Uso no autorizado de cápsula de «suicidio asistido» en Suiza provoca detenciones
Varias personas han sido detenidas en Suiza tras el uso no autorizado de una cápsula de «suicidio asistido» conocida como «Sarco». Este dispositivo, que permite a una persona acabar con su vida sin intervención médica, fue confiscado tras el incidente ocurrido en el cantón de Schaffhausen, en el norte de Suiza, cerca de la frontera con Alemania.
El suceso tuvo lugar el lunes por la tarde, y la fiscalía local abrió un proceso penal por incitación y asistencia al suicidio. El cuerpo de la persona fallecida ha sido sometido a una autopsia para determinar las circunstancias exactas de su muerte.

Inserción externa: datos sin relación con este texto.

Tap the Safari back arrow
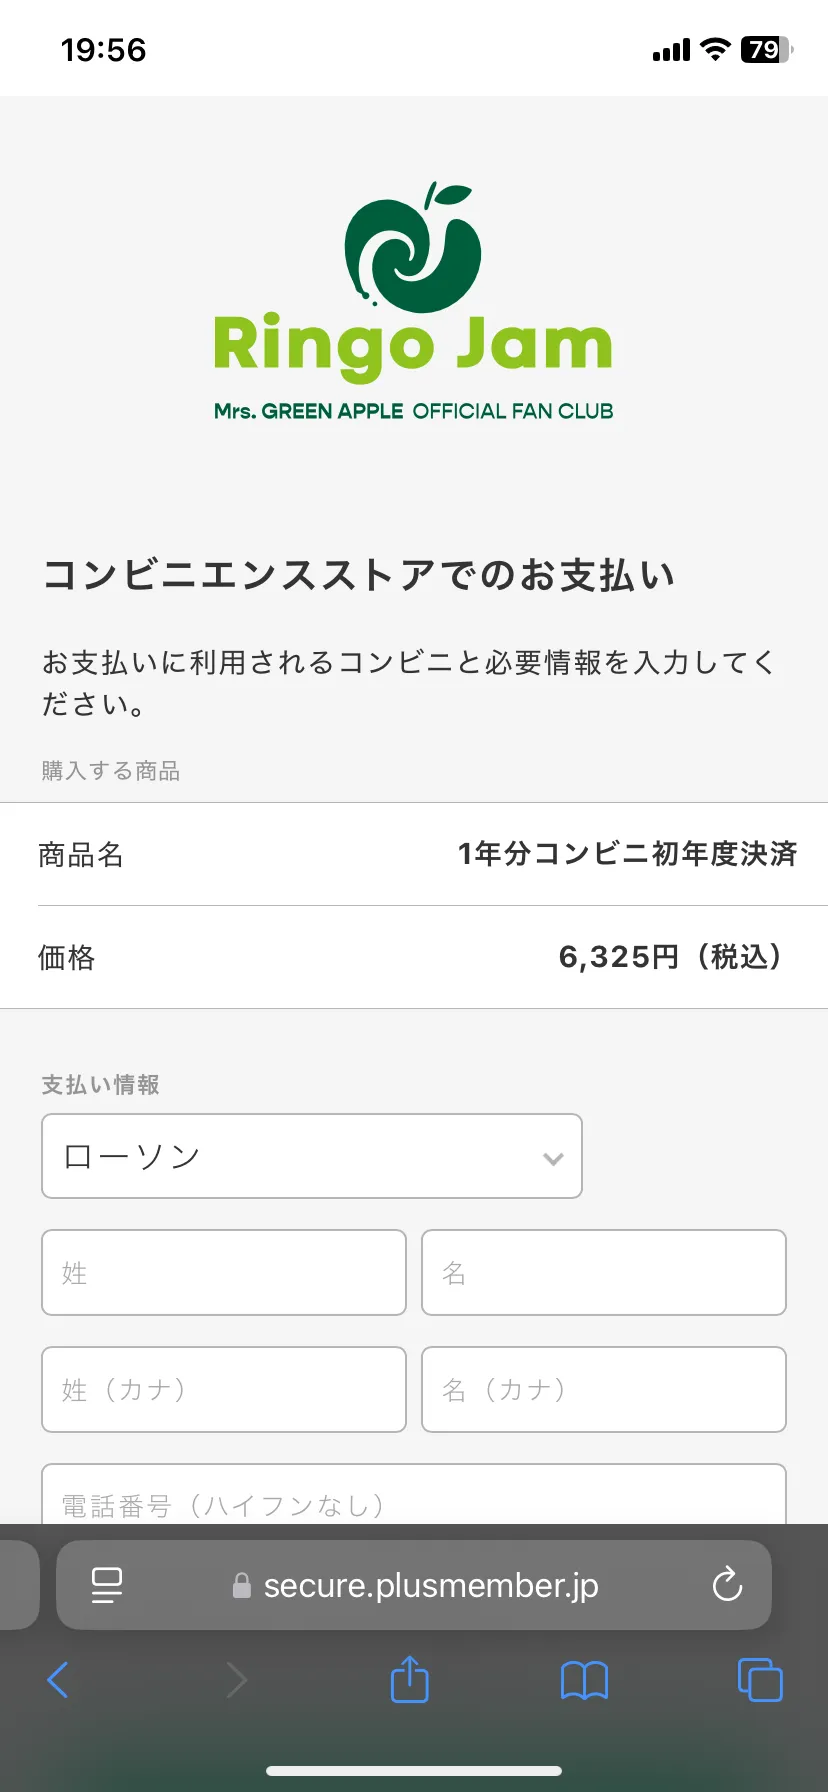The width and height of the screenshot is (828, 1792). point(58,1680)
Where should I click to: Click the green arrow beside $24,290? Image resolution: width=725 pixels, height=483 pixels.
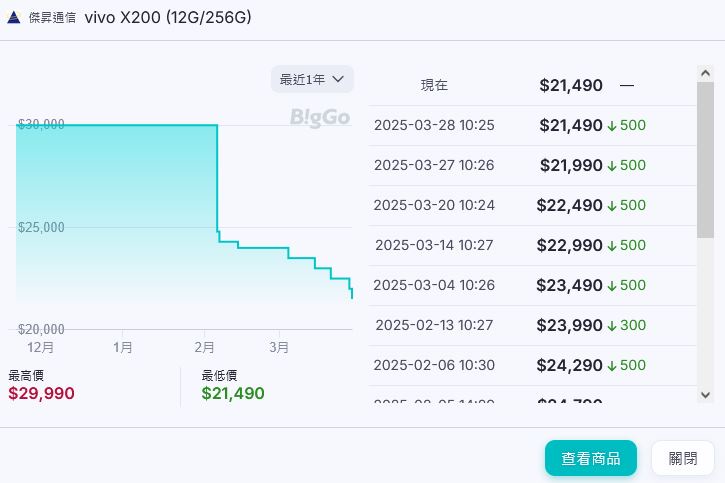612,366
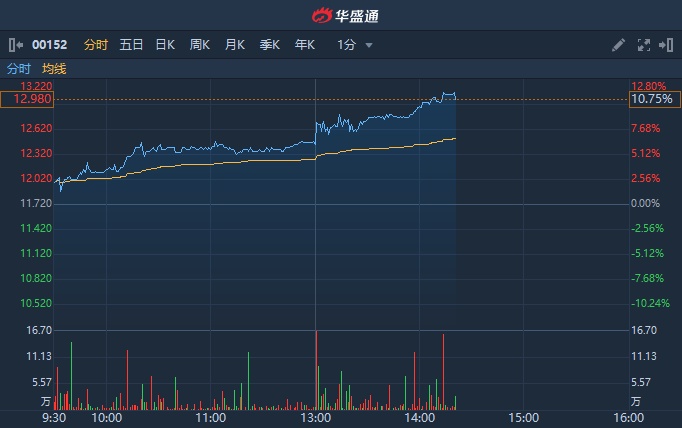The width and height of the screenshot is (682, 428).
Task: Click the 10.75% percentage change label
Action: 654,99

Funcionamiento y controversia de la cápsula Sarco
El dispositivo «Sarco» es una cápsula en la que la persona interesada debe acostarse, responder a una serie de preguntas para confirmar que comprende lo que está haciendo y, posteriormente, presionar un botón que libera nitrógeno. Este gas provoca la pérdida de consciencia en segundos, seguida de la muerte en pocos minutos. El procedimiento ha generado un gran debate en Suiza, donde el suicidio asistido es legal, pero con estricta supervisión médica.

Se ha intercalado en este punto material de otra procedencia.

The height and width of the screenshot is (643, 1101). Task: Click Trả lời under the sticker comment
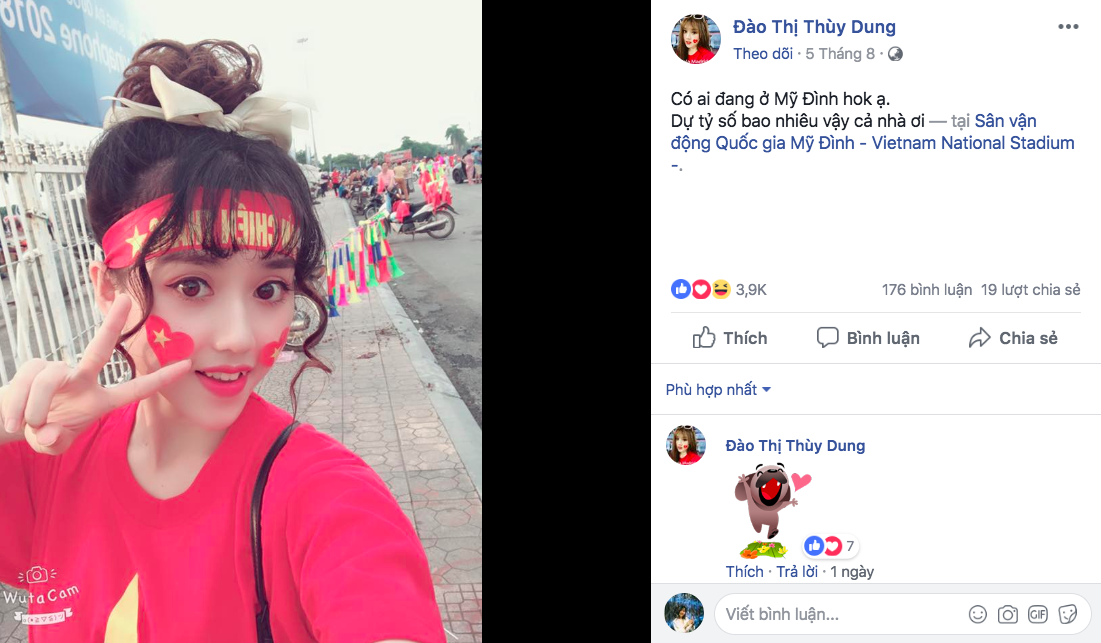(797, 571)
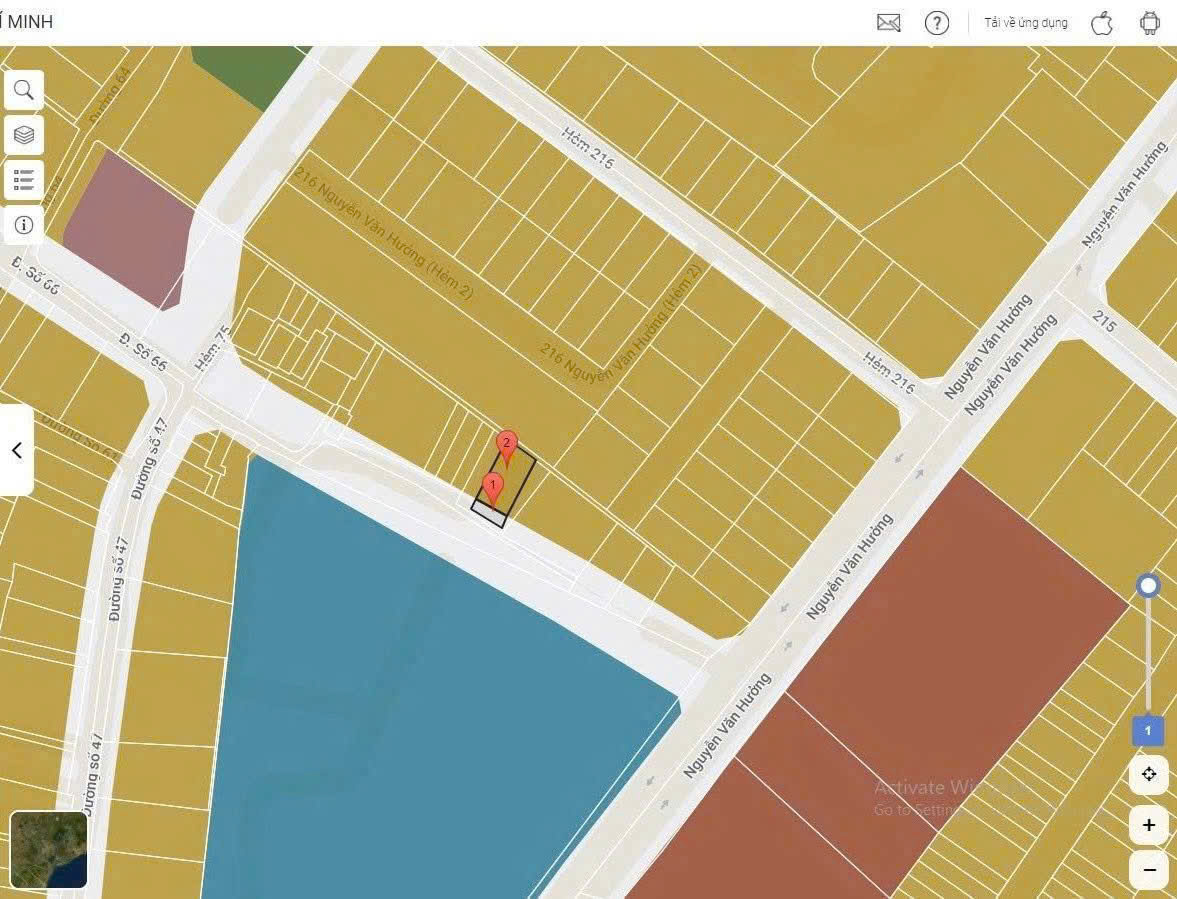Image resolution: width=1177 pixels, height=899 pixels.
Task: Open the map search tool
Action: pyautogui.click(x=24, y=90)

La fiscalía de Schaffhausen fue notificada por un bufete de abogados sobre el uso del dispositivo, lo que llevó a las autoridades a intervenir. Es la primera vez que se utiliza la cápsula en Suiza, y el hecho ha provocado preocupación entre la comunidad médica y legal del país.
Inquietudes legales y gubernamentales
La ministra del Interior suiza, Elisabeth Baume Schneider, expresó que la cápsula «Sarco» no cumple con las regulaciones legales y de seguridad de productos en Suiza. Además, explicó que el uso de nitrógeno dentro de este dispositivo no está alineado con la ley de productos químicos. El gobierno suizo había advertido previamente sobre los riesgos y la ilegalidad del uso de este aparato sin supervisión adecuada.
El incidente reaviva el debate sobre la eutanasia y el suicidio asistido en el país, donde los métodos permitidos requieren un riguroso control para garantizar la protección de los derechos y la salud mental de los pacientes que optan por esta práctica.